Le lendemain matin nous étions levés avec le soleil, et tout de suite nous nous mettions en route pour Chavanon.
Comme j’étais reconnaissant à Mattia du concours qu’il m’avait prêté, car sans lui je n’aurais jamais amassé cette grosse somme de deux cent quatorze francs, j’avais voulu lui donner le plaisir de conduire notre vache, et il n’avait pas été médiocrement heureux de la tirer par la longe, tandis que je marchais derrière elle. Ce fut seulement quand nous fûmes sortis de la ville que je vins prendre place à côté de lui, pour causer comme à l’ordinaire et surtout pour regarder ma vache : jamais je n’en avais vu une aussi belle.
Et de vrai elle avait fort bon air, marchant lentement en se balançant, en se prélassant comme une bête qui a conscience de sa valeur.

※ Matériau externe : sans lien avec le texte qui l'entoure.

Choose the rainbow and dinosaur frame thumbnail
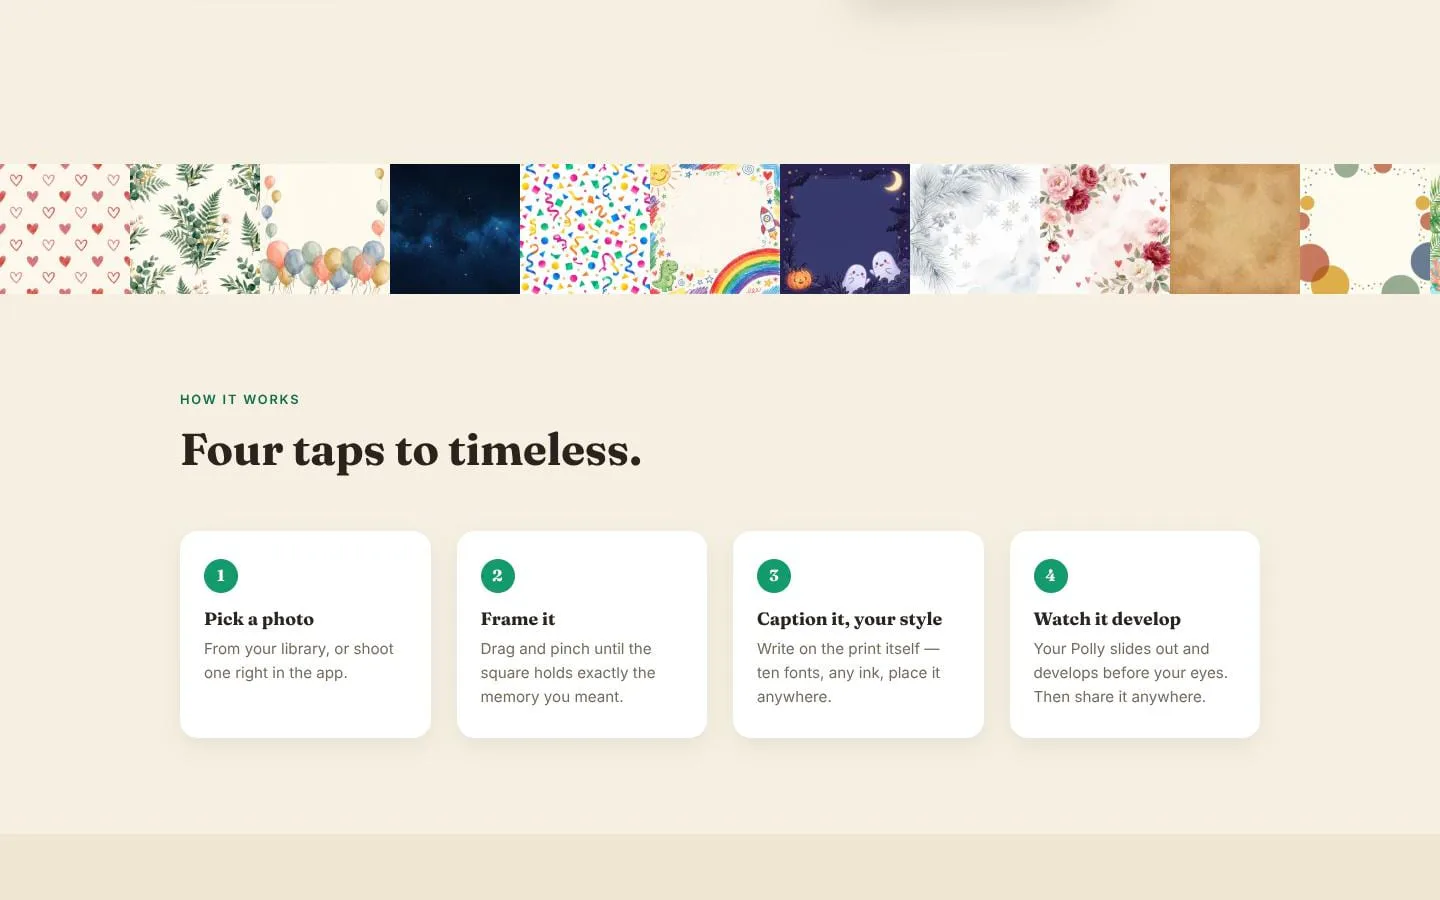 coord(715,229)
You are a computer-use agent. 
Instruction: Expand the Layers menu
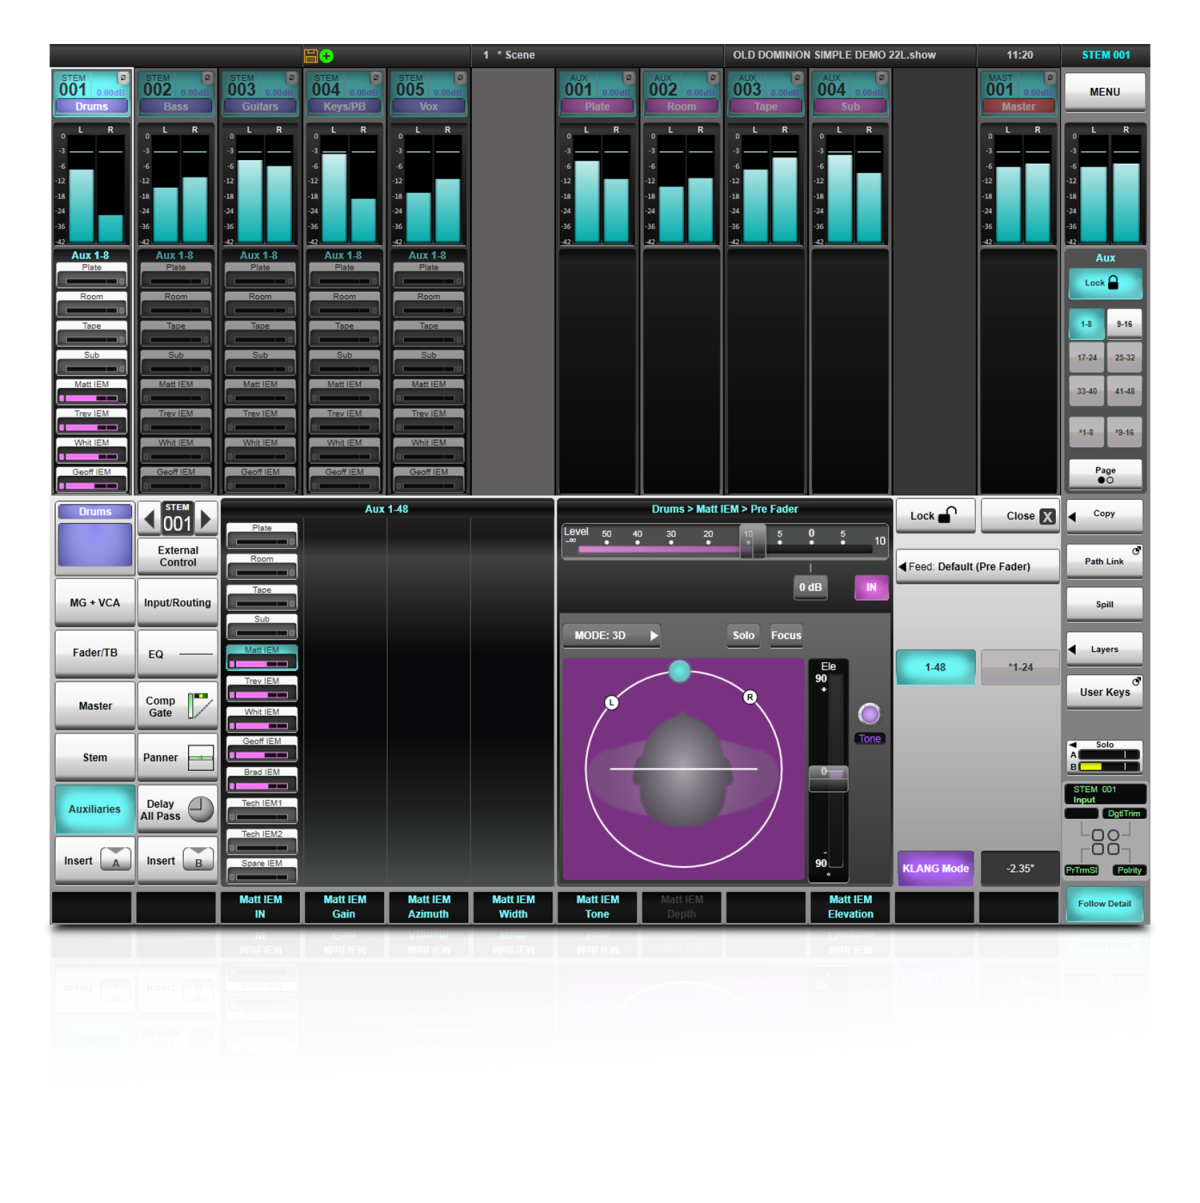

Maintenant je n’avais plus besoin de regarder ma carte à chaque instant comme je le faisais depuis notre départ de Paris : je savais où j’allais, et bien que plusieurs années se fussent écoulées depuis que j’avais passé là avec Vitalis, je retrouvais tous les accidents de la route.
Mon intention, pour ne pas fatiguer notre vache, et aussi pour ne pas arriver trop tard à Chavanon, était d’aller coucher dans le village où j’avais passé ma première nuit de voyage avec Vitalis, dans ce lit de fougère, où le bon Capi voyant mon chagrin était venu s’allonger près de moi et avait mis sa patte dans ma main pour me dire qu’il serait mon ami. De là nous partirions le lendemain matin pour arriver de bonne heure chez mère Barberin.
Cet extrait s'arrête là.